Harrison responded: “It probably isn’t ‘bad,’ except perhaps for politicians who may rely on high concentrations for elections.  Some of the outmigration is to suburbs, which might represent upward mobility or better housing/neighborhoods.  Others seem to be migrating to the South and West, where job growth has been better than in the East and Midwest — so yes, this might reflect pursuit of social and economic opportunities.” The black exodus from Washington is heading primarily to Prince George’s County, Maryland, which is on the city’s border.

On income-level disparity, one reader asked: “Does the Census show whether the rich are getting richer, and the poor, poorer?” Harrison replied: “Yes — and this has been the trend for at least 3 decades now.”

“Some people worry about the fact that the African American population is a smaller part of the city’s overall population,” another person asked. “How do you interpret the change?”

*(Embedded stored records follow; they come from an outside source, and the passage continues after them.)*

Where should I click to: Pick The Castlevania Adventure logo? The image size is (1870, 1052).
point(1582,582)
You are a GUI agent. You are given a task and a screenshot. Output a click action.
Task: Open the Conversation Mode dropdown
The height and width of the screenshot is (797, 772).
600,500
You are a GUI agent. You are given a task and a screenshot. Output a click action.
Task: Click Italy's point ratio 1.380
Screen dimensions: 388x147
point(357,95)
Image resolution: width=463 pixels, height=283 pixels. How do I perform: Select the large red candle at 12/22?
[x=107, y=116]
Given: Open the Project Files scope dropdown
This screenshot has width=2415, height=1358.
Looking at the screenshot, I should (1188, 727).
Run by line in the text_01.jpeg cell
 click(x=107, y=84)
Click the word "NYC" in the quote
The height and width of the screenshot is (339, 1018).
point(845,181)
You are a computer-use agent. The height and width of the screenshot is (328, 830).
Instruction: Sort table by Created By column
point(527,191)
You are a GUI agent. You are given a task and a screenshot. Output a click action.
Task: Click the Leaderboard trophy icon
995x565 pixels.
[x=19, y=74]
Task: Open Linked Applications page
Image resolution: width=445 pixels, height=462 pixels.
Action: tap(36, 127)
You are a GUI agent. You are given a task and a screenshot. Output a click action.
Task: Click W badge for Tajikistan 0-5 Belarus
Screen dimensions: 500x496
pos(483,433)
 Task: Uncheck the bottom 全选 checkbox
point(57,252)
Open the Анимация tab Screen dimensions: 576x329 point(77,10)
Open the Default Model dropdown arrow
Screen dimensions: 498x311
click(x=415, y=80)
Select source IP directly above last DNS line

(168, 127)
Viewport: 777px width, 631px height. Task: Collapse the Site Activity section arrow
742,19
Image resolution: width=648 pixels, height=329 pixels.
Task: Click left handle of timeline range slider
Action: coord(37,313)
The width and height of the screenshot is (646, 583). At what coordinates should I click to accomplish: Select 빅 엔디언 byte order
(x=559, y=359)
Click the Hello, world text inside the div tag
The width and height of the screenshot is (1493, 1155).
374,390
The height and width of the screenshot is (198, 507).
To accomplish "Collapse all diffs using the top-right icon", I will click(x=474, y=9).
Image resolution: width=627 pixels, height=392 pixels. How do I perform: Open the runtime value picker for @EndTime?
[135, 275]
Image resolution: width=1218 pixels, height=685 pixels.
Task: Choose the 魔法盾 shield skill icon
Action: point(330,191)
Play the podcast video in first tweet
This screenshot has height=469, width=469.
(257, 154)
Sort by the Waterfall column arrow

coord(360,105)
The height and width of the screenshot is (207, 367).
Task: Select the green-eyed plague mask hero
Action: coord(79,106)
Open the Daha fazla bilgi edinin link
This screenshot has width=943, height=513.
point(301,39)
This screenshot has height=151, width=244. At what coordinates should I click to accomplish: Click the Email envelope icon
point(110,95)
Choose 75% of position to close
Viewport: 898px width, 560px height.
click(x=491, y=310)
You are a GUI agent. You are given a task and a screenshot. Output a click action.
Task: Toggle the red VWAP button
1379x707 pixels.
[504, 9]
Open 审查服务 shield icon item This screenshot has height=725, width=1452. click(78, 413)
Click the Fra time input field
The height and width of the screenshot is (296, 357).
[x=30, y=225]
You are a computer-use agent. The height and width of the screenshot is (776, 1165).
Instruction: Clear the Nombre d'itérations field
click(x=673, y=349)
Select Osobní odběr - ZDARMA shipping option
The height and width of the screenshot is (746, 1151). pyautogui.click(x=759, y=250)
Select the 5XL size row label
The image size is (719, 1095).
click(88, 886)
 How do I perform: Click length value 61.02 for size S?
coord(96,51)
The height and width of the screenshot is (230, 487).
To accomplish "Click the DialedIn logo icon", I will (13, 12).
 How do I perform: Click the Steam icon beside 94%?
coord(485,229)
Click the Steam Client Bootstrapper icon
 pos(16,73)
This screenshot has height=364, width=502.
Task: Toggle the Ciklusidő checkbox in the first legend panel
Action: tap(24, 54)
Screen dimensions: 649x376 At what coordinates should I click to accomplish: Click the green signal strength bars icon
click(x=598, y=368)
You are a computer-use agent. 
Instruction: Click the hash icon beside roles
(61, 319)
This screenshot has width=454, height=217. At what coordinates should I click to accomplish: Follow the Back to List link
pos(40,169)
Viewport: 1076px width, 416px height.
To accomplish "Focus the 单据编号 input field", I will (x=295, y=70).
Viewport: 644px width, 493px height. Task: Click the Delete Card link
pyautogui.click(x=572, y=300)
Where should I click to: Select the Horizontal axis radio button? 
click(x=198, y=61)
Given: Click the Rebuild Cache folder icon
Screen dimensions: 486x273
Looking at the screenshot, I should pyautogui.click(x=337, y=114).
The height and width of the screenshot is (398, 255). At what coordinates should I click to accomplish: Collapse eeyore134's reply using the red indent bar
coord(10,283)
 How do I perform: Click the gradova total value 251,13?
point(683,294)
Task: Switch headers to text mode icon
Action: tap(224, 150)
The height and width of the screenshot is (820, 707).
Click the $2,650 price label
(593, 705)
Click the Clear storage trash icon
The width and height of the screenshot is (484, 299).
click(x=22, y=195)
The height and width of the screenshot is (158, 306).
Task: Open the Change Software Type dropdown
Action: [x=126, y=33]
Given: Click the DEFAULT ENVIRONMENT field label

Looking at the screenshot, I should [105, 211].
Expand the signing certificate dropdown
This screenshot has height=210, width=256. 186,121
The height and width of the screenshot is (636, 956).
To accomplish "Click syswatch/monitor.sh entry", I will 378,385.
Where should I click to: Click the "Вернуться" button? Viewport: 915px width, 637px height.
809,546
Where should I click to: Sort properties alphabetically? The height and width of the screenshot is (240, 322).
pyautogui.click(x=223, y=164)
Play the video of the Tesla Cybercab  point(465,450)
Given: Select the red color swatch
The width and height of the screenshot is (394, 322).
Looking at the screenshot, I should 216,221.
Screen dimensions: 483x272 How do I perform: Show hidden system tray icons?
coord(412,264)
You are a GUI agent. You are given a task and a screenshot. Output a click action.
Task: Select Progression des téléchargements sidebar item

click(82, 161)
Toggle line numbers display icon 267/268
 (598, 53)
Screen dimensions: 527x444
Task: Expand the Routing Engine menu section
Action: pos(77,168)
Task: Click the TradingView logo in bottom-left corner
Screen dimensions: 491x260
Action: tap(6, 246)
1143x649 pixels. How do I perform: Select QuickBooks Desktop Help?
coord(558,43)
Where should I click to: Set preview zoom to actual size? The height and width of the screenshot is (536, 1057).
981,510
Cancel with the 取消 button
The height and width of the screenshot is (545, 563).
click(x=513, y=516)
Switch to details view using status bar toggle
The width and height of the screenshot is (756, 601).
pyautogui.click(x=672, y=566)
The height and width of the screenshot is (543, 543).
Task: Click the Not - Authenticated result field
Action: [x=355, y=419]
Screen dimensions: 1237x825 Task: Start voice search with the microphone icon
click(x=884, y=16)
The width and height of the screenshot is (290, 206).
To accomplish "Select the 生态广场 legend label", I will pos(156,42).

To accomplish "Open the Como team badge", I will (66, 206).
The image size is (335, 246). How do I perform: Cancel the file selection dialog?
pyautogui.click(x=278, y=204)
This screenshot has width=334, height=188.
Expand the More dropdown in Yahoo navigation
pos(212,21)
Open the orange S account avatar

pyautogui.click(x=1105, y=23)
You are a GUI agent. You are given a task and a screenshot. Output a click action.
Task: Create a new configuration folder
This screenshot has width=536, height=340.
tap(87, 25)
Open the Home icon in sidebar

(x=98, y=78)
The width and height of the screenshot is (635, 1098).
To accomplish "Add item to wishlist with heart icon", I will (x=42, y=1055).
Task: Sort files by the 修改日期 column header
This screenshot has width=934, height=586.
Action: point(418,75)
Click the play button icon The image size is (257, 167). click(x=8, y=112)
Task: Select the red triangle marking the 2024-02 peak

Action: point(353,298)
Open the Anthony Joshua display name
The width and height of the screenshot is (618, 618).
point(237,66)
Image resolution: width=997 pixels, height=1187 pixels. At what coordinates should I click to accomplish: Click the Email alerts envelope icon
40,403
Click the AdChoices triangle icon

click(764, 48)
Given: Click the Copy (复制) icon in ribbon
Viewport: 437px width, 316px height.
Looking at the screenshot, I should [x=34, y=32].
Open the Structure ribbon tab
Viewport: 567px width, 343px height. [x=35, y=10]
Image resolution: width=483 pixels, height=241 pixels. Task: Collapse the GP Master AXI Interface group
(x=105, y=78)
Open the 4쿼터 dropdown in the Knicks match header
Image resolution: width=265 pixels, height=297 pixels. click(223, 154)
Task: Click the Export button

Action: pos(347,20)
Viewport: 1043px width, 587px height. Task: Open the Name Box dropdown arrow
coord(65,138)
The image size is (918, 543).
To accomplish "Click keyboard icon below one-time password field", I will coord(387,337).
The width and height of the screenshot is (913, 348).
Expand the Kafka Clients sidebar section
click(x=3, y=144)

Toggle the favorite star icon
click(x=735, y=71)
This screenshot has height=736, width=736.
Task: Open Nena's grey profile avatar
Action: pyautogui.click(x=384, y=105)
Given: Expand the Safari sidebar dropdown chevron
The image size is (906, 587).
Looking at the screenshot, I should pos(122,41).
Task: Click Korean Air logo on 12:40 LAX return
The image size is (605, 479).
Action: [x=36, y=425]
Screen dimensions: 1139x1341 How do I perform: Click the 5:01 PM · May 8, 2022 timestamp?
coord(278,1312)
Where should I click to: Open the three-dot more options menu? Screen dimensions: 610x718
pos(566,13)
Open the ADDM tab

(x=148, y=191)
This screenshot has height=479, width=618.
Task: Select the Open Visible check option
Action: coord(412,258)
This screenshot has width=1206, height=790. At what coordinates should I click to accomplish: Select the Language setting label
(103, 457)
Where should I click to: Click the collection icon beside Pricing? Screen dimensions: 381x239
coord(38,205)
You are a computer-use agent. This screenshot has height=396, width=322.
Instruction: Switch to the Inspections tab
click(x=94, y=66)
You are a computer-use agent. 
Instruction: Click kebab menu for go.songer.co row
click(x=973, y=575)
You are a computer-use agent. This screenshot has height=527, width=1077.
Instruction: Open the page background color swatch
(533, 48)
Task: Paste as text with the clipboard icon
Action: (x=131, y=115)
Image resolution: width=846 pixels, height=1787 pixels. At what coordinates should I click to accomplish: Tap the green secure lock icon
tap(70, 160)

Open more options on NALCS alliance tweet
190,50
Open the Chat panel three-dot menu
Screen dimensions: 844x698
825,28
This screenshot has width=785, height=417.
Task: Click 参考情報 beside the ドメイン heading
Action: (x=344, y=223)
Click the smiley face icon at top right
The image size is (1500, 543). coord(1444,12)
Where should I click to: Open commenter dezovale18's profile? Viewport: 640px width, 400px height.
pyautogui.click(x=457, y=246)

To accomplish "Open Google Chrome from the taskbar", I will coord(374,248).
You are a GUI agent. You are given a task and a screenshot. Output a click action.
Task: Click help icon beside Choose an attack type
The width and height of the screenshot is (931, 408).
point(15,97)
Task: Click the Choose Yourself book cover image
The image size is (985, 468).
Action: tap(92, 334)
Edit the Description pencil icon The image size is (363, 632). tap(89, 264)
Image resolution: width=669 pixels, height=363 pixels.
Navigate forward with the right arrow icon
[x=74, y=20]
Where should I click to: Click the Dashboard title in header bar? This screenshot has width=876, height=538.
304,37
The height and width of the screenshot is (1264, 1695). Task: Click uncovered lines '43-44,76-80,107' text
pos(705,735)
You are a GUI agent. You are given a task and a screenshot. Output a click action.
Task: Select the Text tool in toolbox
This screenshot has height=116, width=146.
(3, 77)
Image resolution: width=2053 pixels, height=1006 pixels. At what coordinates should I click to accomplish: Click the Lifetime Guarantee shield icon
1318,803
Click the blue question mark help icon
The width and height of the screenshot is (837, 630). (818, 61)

Harrison’s reply: “It reflects the fact that DC is one of the strongest job markets for college grads (it has the highest % of BAs in the nation), and the outmigration of black from the poorer wards in the city — perhaps reflecting socio-economic mobility.  So, the change might be disturbing to some, but it’s driven by essentially positive forces.” He pointed out that the proportion of educated people in Washington is increasing “because the federal government and other industries in DC (including IT) have high demands for college educated (and up) workers.”

What was the biggest surprise the census generated, another reader wondered. “I’m not sure that it was entirely unforeseen,” Harrison replied, “but the rapidity of the racial change is striking — by historical standards — when you see the numbers literally in black and white.”

“At the current pace, blacks will lose majority status [in Washington] in 5 or so years,” Harrison noted.  “It could be some time before whites become a majority given the Hispanic and Asian populations in DC.”

“Is there such a thing as a reduction in crime and an increase in living standards (i.e., education) without ‘gentrification’?” one reader asked. “Has that happened anywhere….?”

Harrison answered: “Yes — in fact we can point to dozens of neighborhoods in dozens of cities where crime rates declined in the 1990’s and the past decade — it just doesn’t make the news in the same way that gentrification, with its potential for conflict, does.”